■ **Data for review**:
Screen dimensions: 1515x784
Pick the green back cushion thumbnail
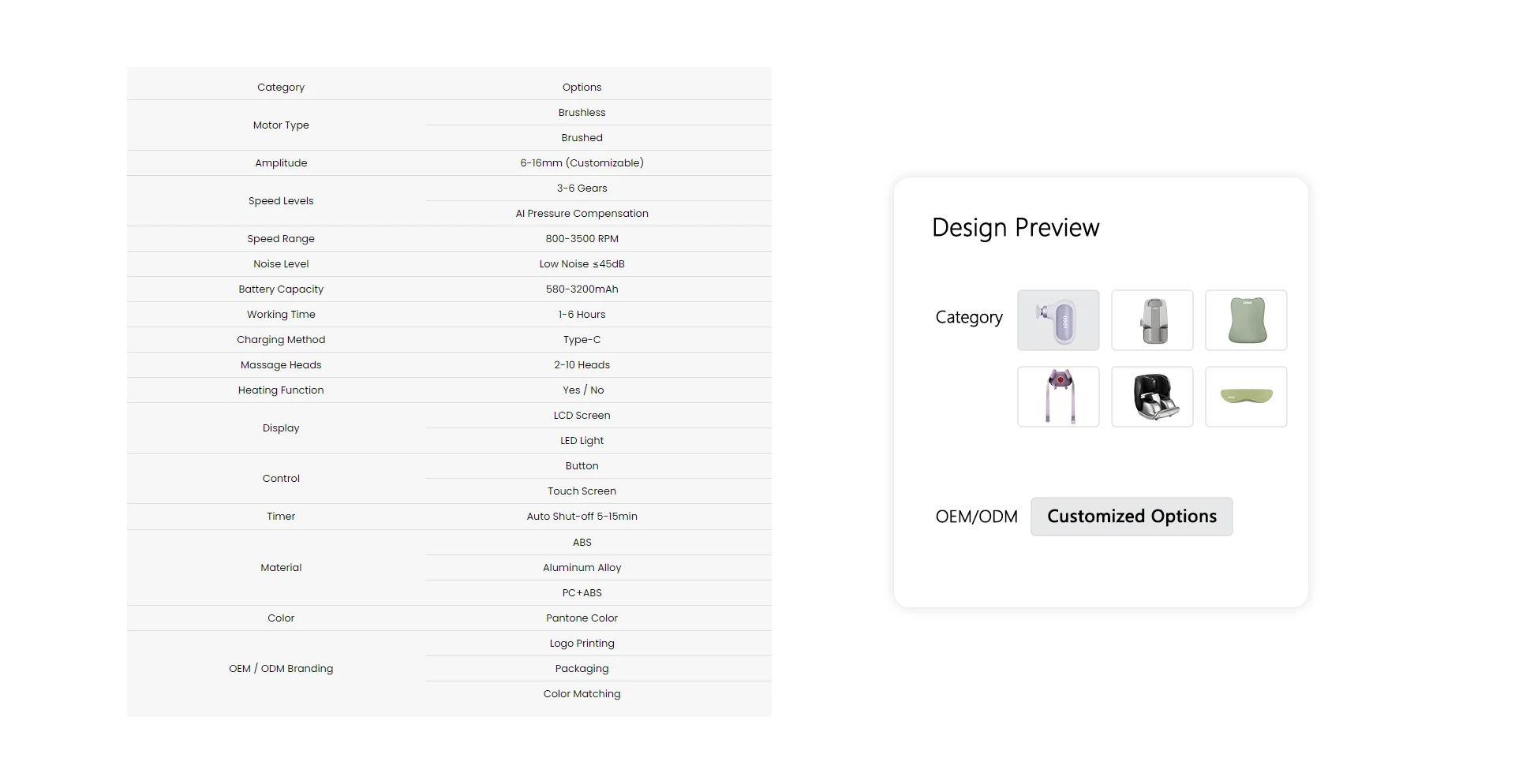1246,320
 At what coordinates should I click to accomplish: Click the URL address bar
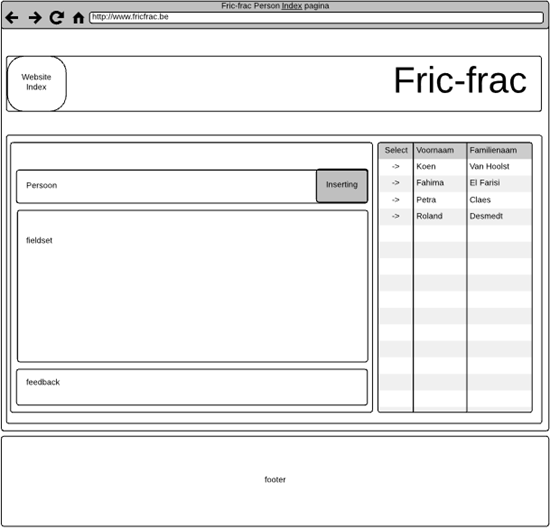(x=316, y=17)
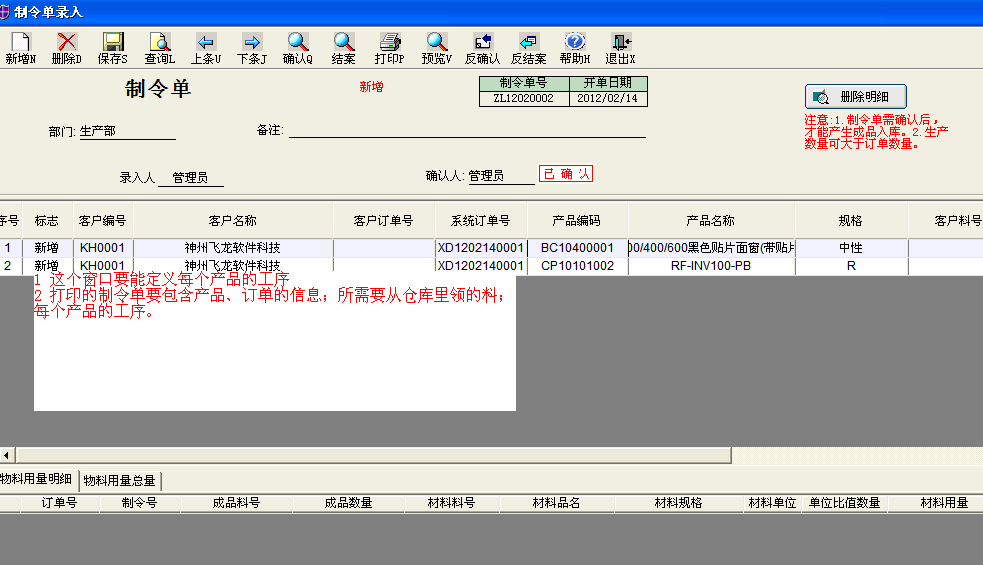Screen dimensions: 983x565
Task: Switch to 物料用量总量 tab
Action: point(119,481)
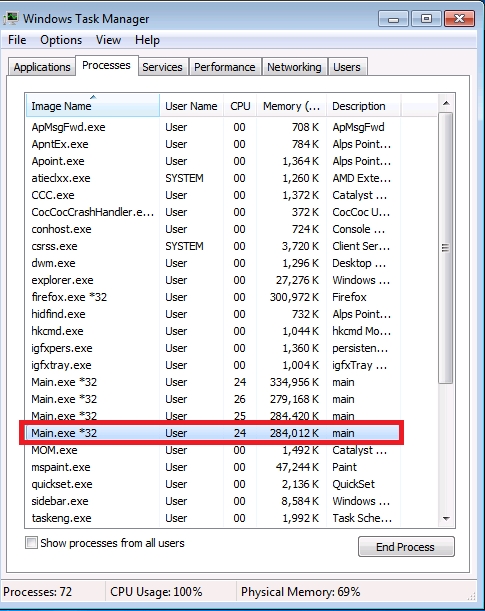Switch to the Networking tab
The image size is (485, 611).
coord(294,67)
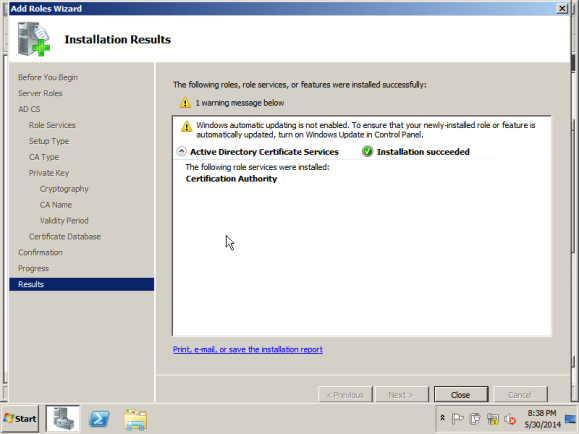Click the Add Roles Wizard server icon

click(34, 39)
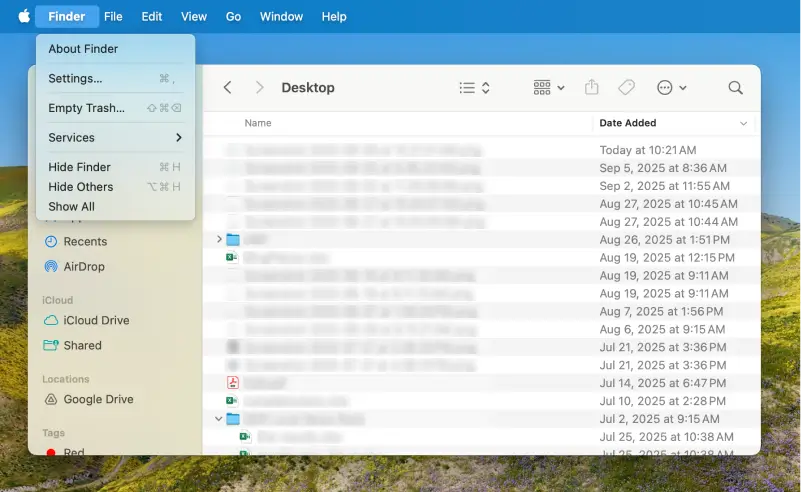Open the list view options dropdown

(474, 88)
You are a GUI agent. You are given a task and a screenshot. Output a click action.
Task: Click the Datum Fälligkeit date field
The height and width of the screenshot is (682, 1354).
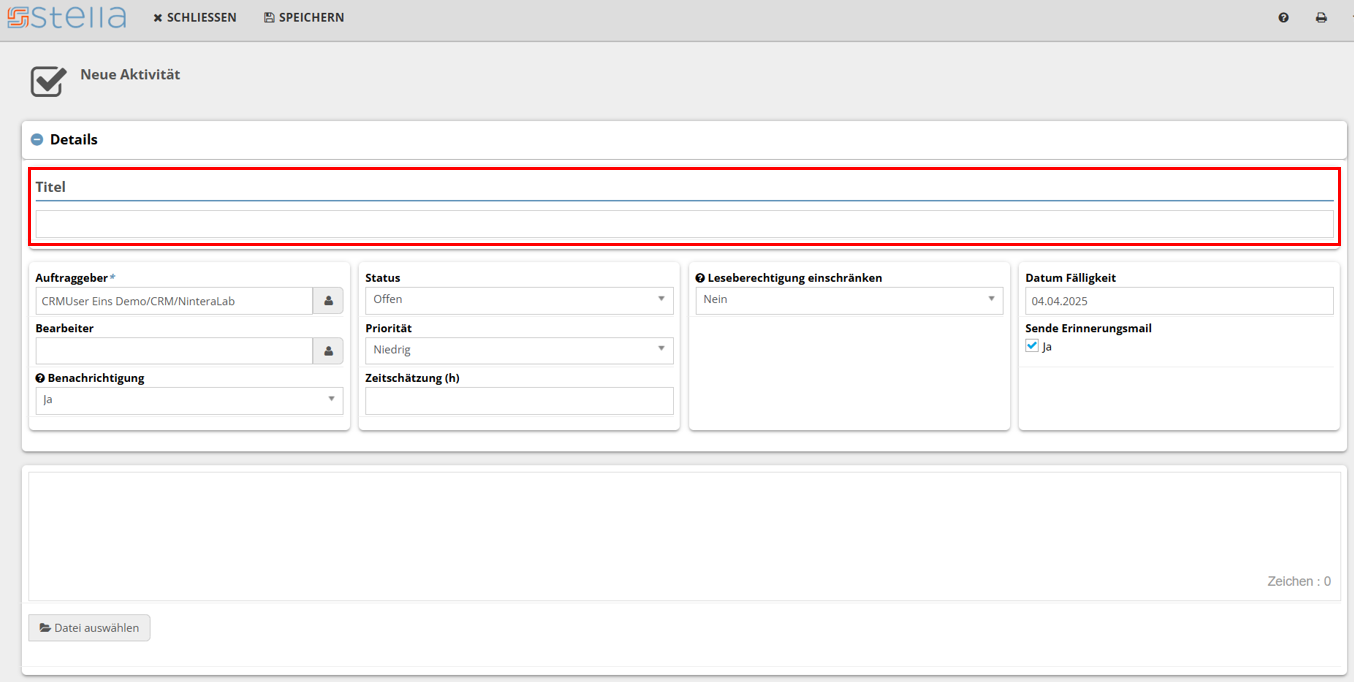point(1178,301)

■ **Your objective**: From the line that holds "Task: Click the Datum Fälligkeit date field" down to the last line of the material above, every line is to be copied exactly, both ends included; pictures are to be omitted.

■ **Finished task**:
Task: Click the Datum Fälligkeit date field
The height and width of the screenshot is (682, 1354).
point(1178,301)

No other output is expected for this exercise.